Letters To Live Poets (Xii)
Poem By Bruce Beaver
Three anti-depressants and one diuretic a day
seven and five times a week respectively
save me from the pit.
I pray while I’m taking them and in between doses
because, as Dylan Thomas says, I have seen the gates of hell.
Once I drew back in distaste from the metho drinker
and his bleary lady friend — you’ve seen them
weaving a way through non-existent traffic.
He, swollen faced, with a backside kicked in
by what the tougher call life. She,
the terrible veteran doll of Pantagruel’s nursery.
Let them pass into the peaceful holocaust.
In Rushcutter’s park they congregated over bottles.
Walking, we avoided them as mined ground,
fearful of their implosions bloodying the day.
Later I fell so far into self-sickness
I envied them.
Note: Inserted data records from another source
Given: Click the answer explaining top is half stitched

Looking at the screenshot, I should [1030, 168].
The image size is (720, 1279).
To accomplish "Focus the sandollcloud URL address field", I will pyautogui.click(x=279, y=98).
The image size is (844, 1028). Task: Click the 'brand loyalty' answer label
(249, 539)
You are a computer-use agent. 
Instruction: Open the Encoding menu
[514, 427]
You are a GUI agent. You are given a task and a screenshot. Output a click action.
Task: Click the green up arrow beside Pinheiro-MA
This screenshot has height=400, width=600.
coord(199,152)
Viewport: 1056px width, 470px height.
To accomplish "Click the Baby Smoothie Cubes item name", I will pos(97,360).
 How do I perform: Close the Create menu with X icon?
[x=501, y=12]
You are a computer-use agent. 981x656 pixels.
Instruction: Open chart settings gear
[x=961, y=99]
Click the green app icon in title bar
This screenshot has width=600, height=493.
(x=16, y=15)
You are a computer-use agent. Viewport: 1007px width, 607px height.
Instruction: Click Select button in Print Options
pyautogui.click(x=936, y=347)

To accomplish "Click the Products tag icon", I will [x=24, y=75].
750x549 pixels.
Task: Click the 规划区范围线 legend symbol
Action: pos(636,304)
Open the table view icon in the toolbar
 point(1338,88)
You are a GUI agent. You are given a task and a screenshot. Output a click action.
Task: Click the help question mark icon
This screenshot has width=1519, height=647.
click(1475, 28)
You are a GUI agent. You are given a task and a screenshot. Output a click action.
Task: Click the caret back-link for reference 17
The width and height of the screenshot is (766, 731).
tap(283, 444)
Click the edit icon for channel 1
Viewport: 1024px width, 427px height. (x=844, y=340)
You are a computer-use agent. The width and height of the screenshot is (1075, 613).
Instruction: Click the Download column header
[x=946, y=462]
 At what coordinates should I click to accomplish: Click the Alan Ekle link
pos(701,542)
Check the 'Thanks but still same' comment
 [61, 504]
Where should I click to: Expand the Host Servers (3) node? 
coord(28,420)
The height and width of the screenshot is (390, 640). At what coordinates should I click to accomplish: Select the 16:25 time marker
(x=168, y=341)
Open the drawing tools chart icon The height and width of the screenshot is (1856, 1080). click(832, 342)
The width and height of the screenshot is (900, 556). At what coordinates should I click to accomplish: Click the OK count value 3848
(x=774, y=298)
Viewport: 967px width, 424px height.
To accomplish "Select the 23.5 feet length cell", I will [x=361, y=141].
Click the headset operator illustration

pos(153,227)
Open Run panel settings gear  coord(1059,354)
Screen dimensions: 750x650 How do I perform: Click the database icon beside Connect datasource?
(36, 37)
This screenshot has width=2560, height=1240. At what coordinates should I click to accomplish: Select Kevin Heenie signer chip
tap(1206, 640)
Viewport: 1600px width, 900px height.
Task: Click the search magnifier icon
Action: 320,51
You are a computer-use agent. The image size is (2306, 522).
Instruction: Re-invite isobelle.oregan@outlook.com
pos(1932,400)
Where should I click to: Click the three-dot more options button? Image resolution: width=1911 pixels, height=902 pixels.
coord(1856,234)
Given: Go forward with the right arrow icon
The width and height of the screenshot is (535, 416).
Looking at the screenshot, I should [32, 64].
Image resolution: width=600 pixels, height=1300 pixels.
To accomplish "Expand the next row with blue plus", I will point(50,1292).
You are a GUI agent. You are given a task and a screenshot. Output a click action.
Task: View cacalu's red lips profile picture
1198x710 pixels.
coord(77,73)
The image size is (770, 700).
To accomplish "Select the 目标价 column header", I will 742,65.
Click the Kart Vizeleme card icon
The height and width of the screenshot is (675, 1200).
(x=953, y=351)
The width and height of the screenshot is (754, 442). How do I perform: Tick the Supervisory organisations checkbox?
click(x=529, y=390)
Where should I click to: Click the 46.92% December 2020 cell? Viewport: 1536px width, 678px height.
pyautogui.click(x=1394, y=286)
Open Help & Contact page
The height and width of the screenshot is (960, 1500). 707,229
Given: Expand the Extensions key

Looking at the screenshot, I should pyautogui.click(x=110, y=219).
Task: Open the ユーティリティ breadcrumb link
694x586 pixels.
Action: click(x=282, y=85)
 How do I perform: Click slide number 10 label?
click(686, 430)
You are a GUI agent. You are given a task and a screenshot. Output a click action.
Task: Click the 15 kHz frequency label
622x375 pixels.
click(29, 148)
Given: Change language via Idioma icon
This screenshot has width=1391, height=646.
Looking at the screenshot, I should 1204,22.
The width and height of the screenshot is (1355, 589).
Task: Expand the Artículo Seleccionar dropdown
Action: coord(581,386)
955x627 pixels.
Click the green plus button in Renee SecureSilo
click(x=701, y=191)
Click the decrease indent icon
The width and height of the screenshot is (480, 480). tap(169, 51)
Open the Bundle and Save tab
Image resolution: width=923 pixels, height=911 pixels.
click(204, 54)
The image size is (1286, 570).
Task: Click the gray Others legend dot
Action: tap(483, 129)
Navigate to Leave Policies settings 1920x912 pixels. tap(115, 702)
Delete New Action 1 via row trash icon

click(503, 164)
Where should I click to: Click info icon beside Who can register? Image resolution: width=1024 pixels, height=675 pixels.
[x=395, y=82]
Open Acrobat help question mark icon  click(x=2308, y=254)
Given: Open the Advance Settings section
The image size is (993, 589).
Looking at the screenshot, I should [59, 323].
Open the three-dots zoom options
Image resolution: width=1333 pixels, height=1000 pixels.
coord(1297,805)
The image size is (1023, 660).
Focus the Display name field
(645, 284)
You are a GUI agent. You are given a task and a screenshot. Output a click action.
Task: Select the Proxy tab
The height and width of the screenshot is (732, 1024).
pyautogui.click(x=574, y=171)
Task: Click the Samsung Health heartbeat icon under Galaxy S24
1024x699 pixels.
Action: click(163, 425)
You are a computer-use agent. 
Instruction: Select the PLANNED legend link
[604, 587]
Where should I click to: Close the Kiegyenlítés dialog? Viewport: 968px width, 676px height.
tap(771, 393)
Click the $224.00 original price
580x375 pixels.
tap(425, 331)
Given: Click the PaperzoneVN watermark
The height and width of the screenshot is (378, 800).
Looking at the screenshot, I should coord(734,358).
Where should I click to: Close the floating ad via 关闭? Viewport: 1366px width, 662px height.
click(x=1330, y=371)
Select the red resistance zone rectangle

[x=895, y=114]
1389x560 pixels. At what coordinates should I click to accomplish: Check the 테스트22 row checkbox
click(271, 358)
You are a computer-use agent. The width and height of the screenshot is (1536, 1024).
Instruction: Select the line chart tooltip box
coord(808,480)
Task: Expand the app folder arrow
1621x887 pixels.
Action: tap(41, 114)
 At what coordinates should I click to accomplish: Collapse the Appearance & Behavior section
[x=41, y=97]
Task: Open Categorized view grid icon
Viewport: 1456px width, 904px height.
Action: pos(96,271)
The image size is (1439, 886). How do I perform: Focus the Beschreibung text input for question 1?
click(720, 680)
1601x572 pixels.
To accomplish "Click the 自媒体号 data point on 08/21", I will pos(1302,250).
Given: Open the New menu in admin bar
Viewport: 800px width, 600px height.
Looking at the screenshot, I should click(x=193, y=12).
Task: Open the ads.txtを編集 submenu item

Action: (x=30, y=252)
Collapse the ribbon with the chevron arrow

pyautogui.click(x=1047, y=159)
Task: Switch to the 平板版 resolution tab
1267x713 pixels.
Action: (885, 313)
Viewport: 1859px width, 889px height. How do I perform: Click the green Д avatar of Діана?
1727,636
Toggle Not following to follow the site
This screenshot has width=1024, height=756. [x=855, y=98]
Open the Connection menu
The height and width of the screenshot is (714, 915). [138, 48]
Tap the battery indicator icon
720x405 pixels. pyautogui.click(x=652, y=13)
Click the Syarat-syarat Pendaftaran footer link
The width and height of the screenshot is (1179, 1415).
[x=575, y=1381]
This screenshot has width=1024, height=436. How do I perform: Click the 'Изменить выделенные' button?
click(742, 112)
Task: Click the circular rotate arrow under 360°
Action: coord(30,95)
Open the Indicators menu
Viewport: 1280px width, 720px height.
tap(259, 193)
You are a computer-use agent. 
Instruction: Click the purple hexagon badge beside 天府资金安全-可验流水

My thoughts
haunted their submerged wreckage like a squid.
At their groaning subsidence I retreated
into a pall of ink.
Whatever I tell you,
you have heard before.
I remember Swift’s
fascination with the insane. I whistled
Childe Roland to the Dark Tower Came
outside the grimy walls of Callan Park.
Inside — il miglior fabbro — the best of us all
chewing bloody knuckles, wept dry,
daft as a headless chicken circling dust.
Where are prayers said for him and the parkside horrors?
Some prayed for us, I know. I'm still here
partially, trying to live detachedly.
Is it only the exceptional ones, the broken battlers,
shred me into uselessness? Does it mean
I’d pick and choose in hell? Discriminative?
Like a dog in rut — no,
self-abasement’s out. So is complacency.
I’m never likely to forget
the day I walked on hands and knees
like Blake’s Nebuchadnezzar, scenting the pit.
So it’s one day at a time spent checking
the menagerie of self; seeing
the two-headed man has half as much
of twice of everything; curbing the tiger;
sunning the snake; taking stock of
Monkey, Piggsy, Sandy’s belt of skulls.